On today's date in 1908, a chamber concert in Vienna provoked a near riot as the Rosé Quartet premiered the Second String Quartet of Austrian composer, Arnold Schoenberg.
A reporter from the Viennese Daily wrote: "It was like a bunch of singing cats"—and a reporter from Prague newspaper wrote: "Some discords made elegantly dressed ladies cringe under the painful impact on their delicate ears, and elderly gentlemen were at the point of tears from fury. In the middle of all this tumult stood the figure of the composer, who gestured towards the performers in an expression of gratitude and encouragement."

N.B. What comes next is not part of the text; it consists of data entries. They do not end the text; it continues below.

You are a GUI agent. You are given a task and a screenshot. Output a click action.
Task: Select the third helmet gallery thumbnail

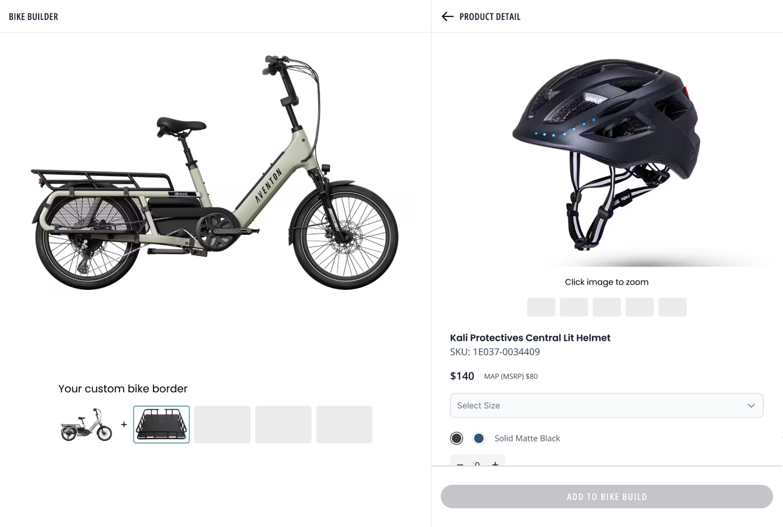pos(607,307)
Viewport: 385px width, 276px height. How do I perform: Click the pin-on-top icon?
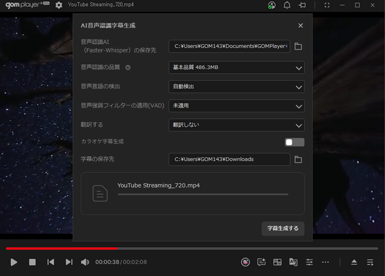[302, 5]
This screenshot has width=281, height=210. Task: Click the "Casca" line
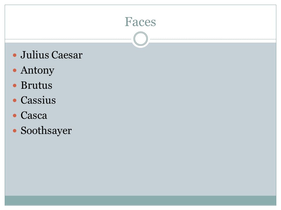pos(34,116)
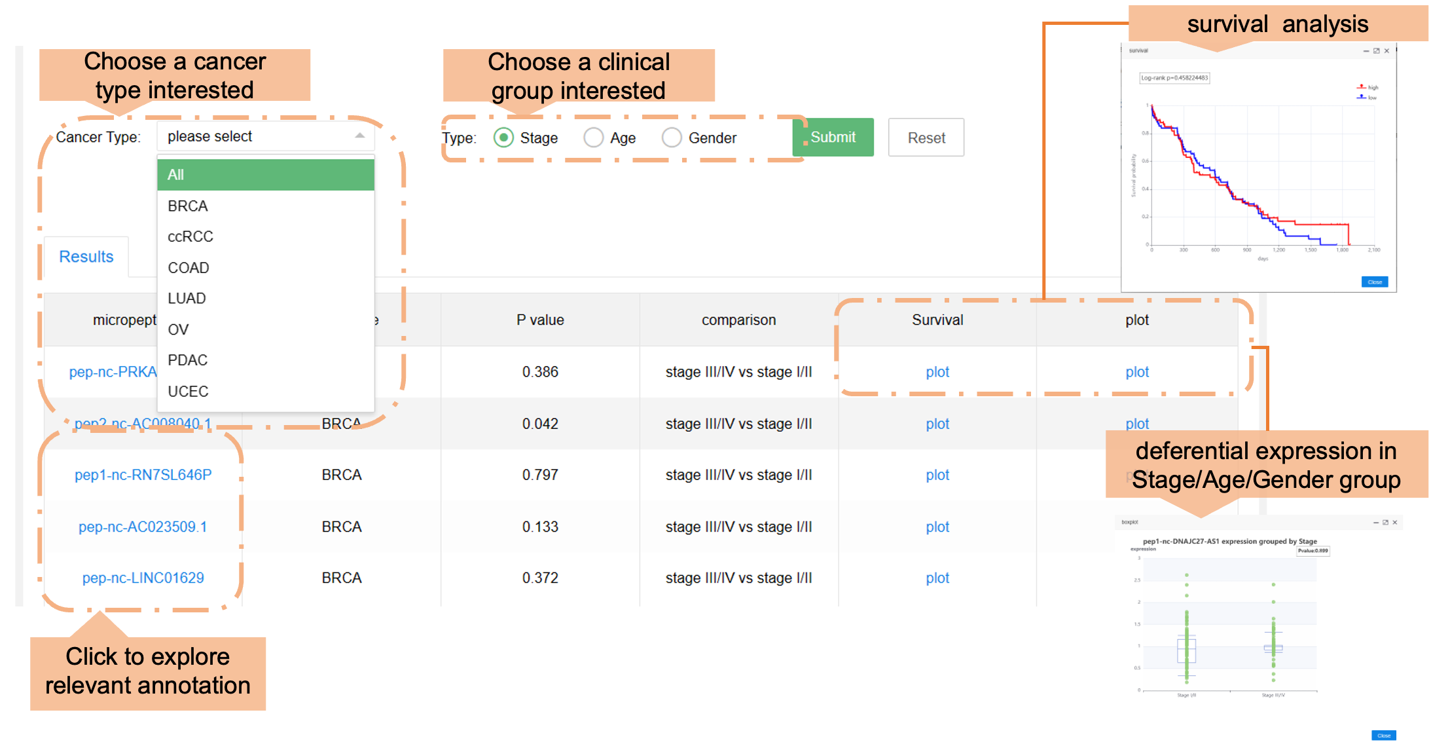Minimize the boxplot popup window
The width and height of the screenshot is (1431, 744).
1376,523
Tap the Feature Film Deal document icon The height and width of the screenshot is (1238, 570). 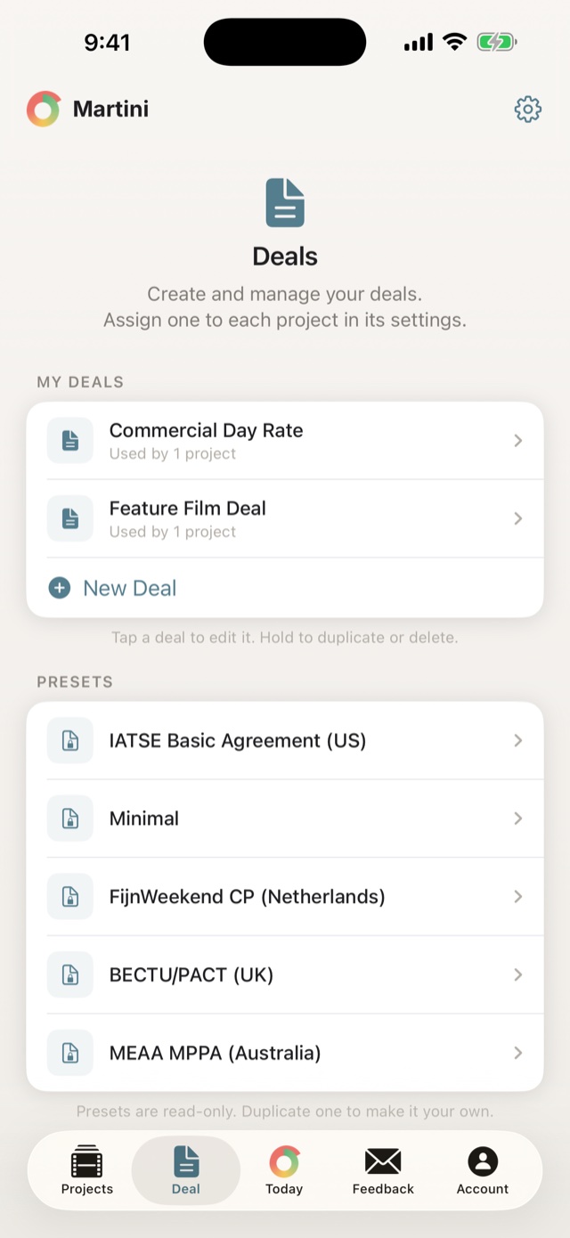[70, 518]
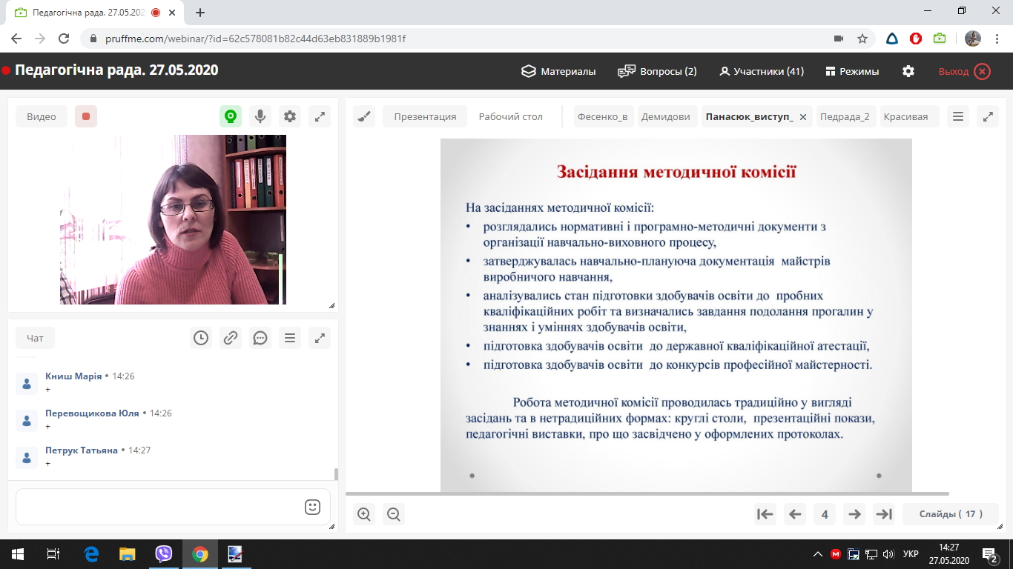Toggle the green webcam button
This screenshot has width=1013, height=569.
(x=231, y=116)
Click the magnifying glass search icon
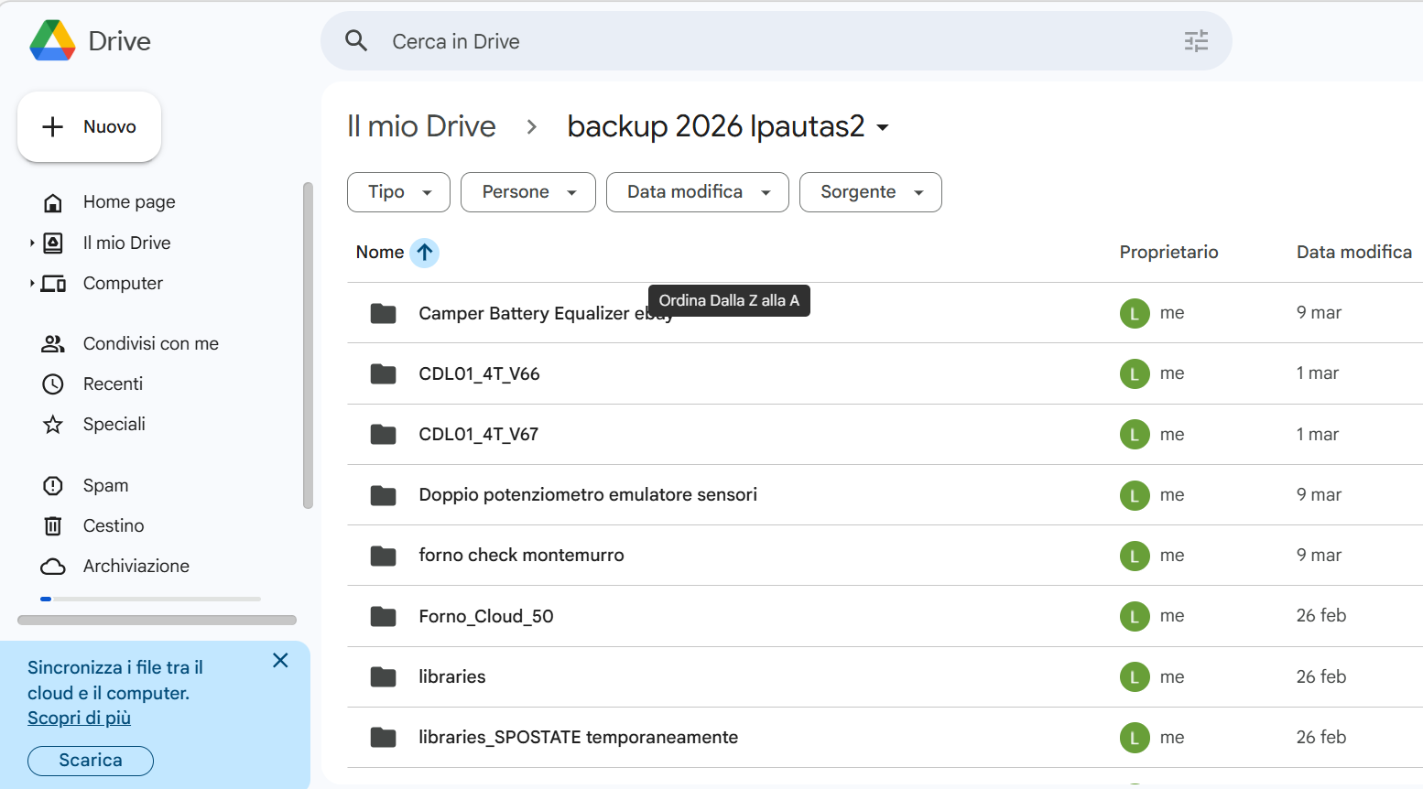This screenshot has height=789, width=1423. click(x=356, y=41)
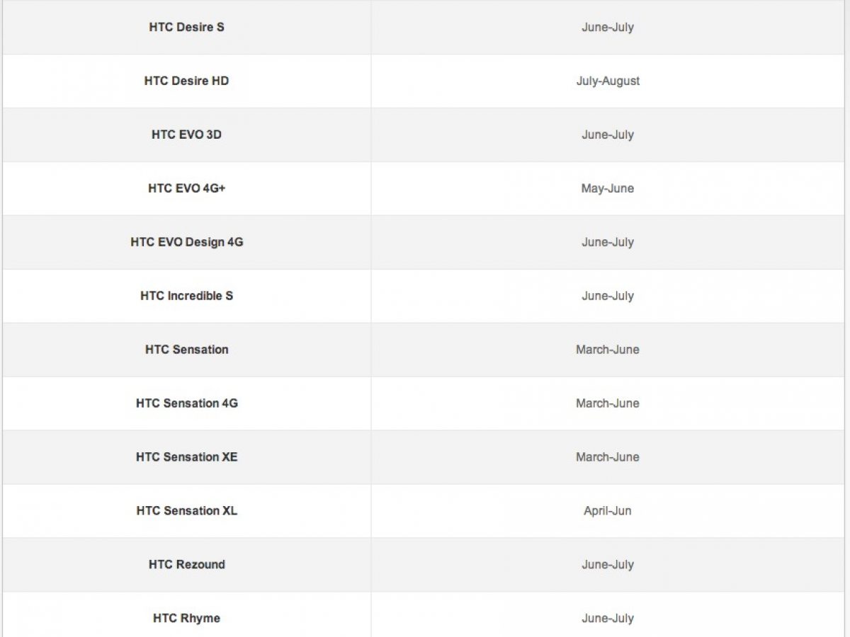Select the June-July date for Incredible S
Screen dimensions: 850x637
608,297
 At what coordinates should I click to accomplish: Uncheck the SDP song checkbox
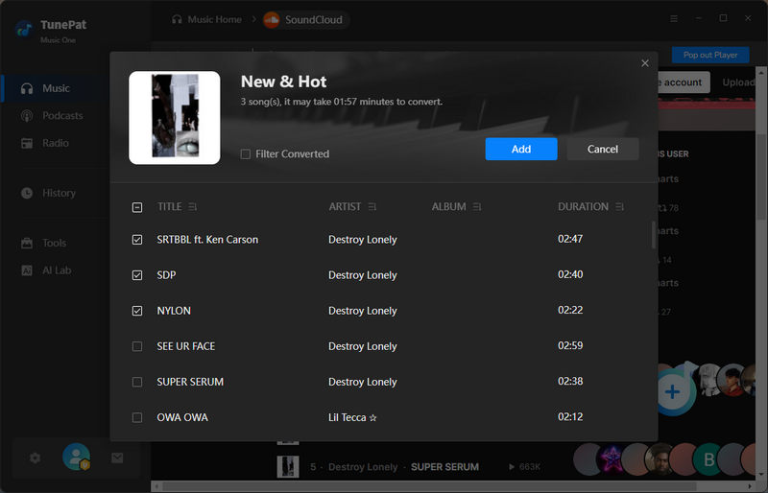[137, 275]
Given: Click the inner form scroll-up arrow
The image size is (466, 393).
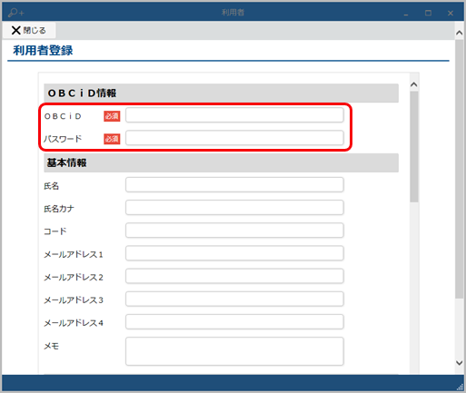Looking at the screenshot, I should pos(414,84).
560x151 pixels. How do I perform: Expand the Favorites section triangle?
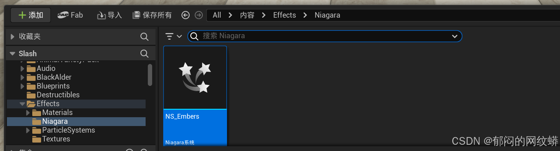[x=13, y=36]
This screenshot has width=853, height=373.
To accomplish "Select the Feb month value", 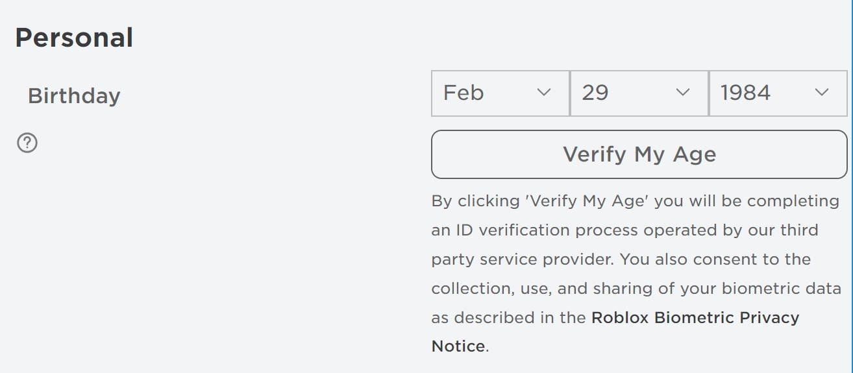I will click(464, 93).
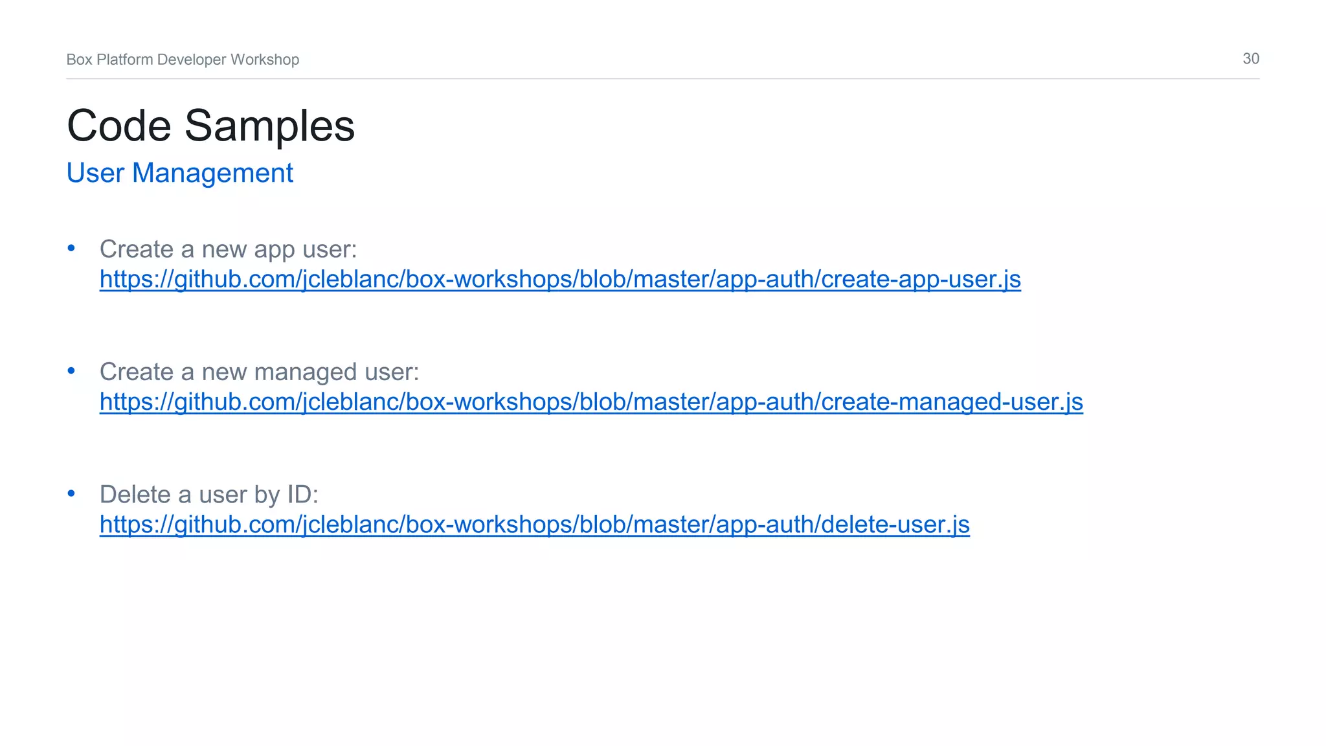This screenshot has width=1326, height=746.
Task: Click the slide page number 30
Action: tap(1250, 59)
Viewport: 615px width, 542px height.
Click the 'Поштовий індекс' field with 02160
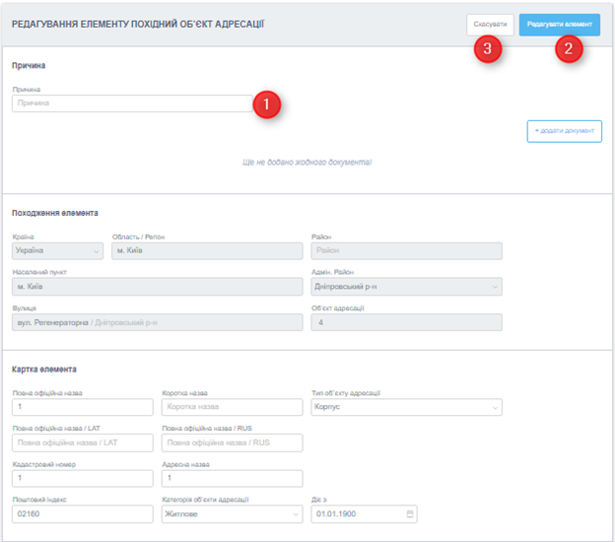point(83,514)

Even today, no major figure of 20th century music remains quite so controversial and seemingly contradictory as Arnold Schoenberg, who developed a new, atonal system of composition which gave equal importance to all 12 tones of the Western musical scale—yet was also heard to say that "there was still so much good music to be written in C Major."
And Schoenberg, the implacable musical revolutionary, insisted his students first study the German classics, Bach, Beethoven and Brahms—and he himself prepared opulent modern orchestral versions of three organ pieces by Bach. Two of these Schoenberg arrangements of organ preludes by Bach, "Adorn thyself, O my Soul" and "Come God, Creator, Holy Ghost" were premiered in New York in December of 1922, by Joseph Stransky and the New York Philharmonic.